Can You Hear Me Now? Addressing the Communication Gap Between Development and Security Teams
As many organizations probably already know, development and security teams have a communication problem. That is, oftentimes they are communicating poorly—or not at all. This presents a big problem for any organization looking to succeed with DevSecOps and deliver secure products.
If security and development teams are working independently of one another—or even worse, at odds with one another—that could lead to significant problems with regard to product security.
Security Suffers When Security and Development Fail to Work Together
A report by research firm Ponemon Institute in 2020 finds that organizations are at risk when product security and development don’t have a common vision for delivering software capabilities needed by the organization business securely.
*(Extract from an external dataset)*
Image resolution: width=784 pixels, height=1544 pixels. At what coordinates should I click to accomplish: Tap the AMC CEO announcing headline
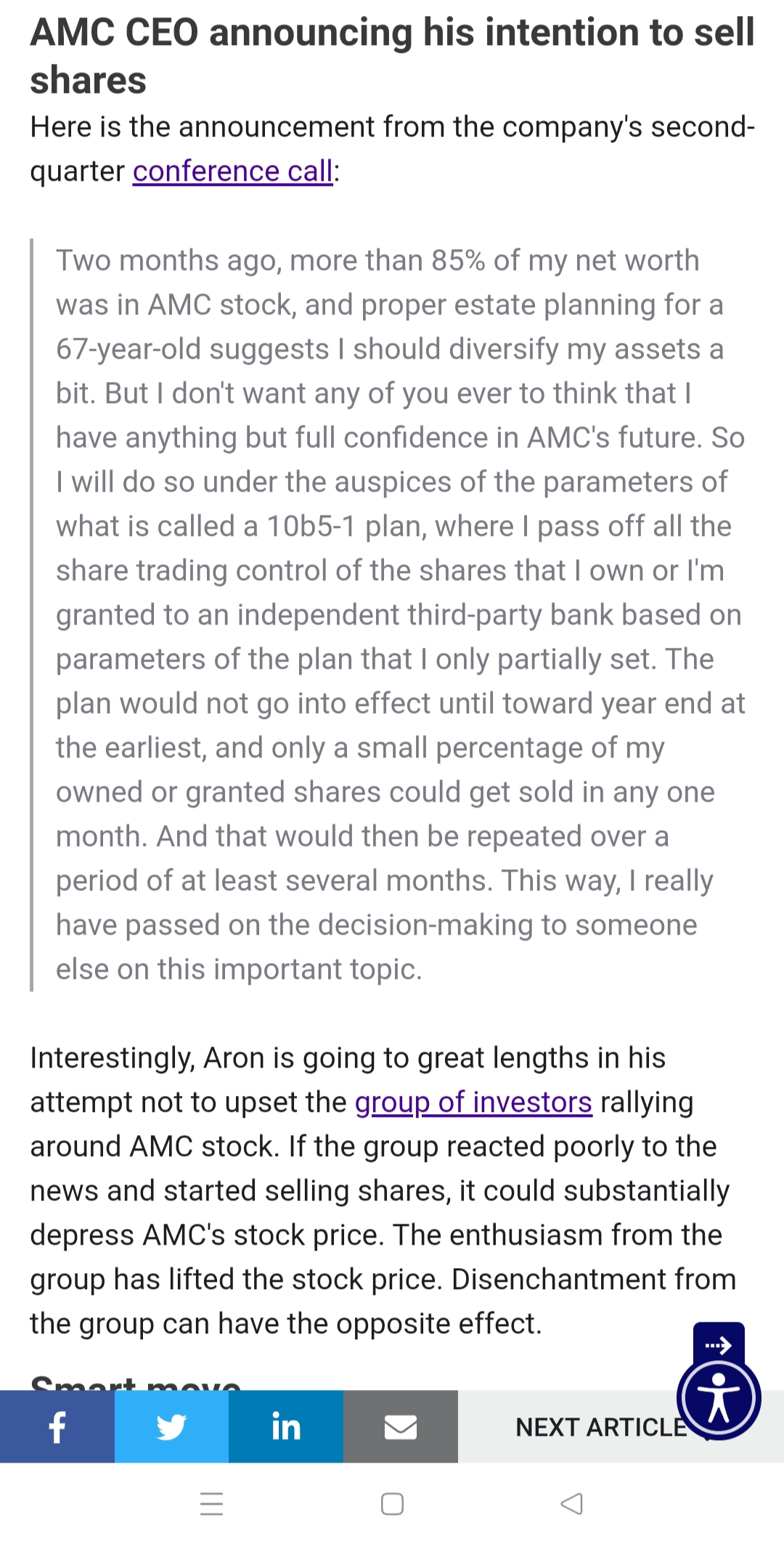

Security must be integrated throughout the product development process, according to the study. As businesses push developers to build and deliver code on a continual basis and at a rapid rate, the perception of security as a hindrance emerges, it says.
As part of the research, Ponemon Institute surveyed 581 security practitioners who are involved in and knowledgeable about their organization’s application security activities, and 549 who are involved in and knowledgeable about their organization’s software application development process. 77% of developer respondents said the cultural divide affects their ability to meet deadlines and 70% of the security respondents said it is putting the security of applications at risk.
A large majority of the security respondents said the state of security is undermined by developers who don’t care about the need to secure applications early in the software development lifecycle.
Overcoming The Different Goals of Security and Developers
It’s clear that the two factions do not always have the same goals for success. Developers are looking to create innovative software products quickly, leveraging automation to speed up processes as much as possible. The security of the finished products is not typically uppermost in their minds.
The security team, on the other hand, wants to ensure that code is secure and as devoid of vulnerabilities as possible. This can help ensure that the final software product is safe to use, but can also slow the pace of development.
These and other differences can create lots of friction, which in turn can lead to turf battles, lack of cohesiveness, and even lower-quality products. Given this scenario, organizations need to make sure that the teams take steps to break down any barriers that exist and learn to understand each other better.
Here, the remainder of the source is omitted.